Reproduce the lines from the one containing "This screenshot has width=776, height=512." through the one containing "will [246, 53].", both of these included, without any alteration.

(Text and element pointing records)
◇ ◇ ◇

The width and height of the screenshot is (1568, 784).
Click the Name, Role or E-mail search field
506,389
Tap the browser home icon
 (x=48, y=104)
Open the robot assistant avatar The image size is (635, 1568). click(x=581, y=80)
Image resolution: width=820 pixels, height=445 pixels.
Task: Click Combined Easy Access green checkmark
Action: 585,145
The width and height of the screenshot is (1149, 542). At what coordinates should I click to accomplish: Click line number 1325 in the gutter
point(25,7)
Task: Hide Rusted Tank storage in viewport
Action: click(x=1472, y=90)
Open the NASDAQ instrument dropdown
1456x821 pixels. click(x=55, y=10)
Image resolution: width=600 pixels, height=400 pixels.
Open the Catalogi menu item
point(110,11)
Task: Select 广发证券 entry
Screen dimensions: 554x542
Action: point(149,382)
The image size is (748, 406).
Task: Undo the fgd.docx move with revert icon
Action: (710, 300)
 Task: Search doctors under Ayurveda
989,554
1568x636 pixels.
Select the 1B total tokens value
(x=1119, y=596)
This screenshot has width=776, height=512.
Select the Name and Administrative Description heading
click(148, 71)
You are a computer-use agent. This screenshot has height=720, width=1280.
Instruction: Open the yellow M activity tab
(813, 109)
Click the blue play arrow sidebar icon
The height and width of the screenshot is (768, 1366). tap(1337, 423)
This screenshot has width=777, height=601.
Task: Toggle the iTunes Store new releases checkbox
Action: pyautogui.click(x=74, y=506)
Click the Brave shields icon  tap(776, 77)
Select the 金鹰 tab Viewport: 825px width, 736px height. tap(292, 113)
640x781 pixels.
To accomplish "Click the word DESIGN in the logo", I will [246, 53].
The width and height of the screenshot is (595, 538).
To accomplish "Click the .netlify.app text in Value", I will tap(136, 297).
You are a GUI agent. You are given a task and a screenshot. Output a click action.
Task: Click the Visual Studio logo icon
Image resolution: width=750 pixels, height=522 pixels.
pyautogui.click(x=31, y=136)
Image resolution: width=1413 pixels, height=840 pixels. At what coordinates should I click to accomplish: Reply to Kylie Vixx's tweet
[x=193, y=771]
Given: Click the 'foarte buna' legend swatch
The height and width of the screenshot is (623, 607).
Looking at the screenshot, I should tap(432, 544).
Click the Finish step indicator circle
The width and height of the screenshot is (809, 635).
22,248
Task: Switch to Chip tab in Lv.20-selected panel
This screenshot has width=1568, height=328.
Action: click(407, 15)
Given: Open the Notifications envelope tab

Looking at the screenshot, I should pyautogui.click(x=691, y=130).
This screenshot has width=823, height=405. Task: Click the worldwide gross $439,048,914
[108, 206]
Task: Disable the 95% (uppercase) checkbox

◇ ◇ ◇

- Response to this task:
This screenshot has width=776, height=512.
Select the Name and Administrative Description heading
click(148, 71)
You are a computer-use agent. This screenshot has height=720, width=1280.
Instruction: Open the yellow M activity tab
(813, 109)
Click the blue play arrow sidebar icon
The height and width of the screenshot is (768, 1366). tap(1337, 423)
This screenshot has width=777, height=601.
Task: Toggle the iTunes Store new releases checkbox
Action: pyautogui.click(x=74, y=506)
Click the Brave shields icon  tap(776, 77)
Select the 金鹰 tab Viewport: 825px width, 736px height. tap(292, 113)
640x781 pixels.
To accomplish "Click the word DESIGN in the logo", I will [246, 53].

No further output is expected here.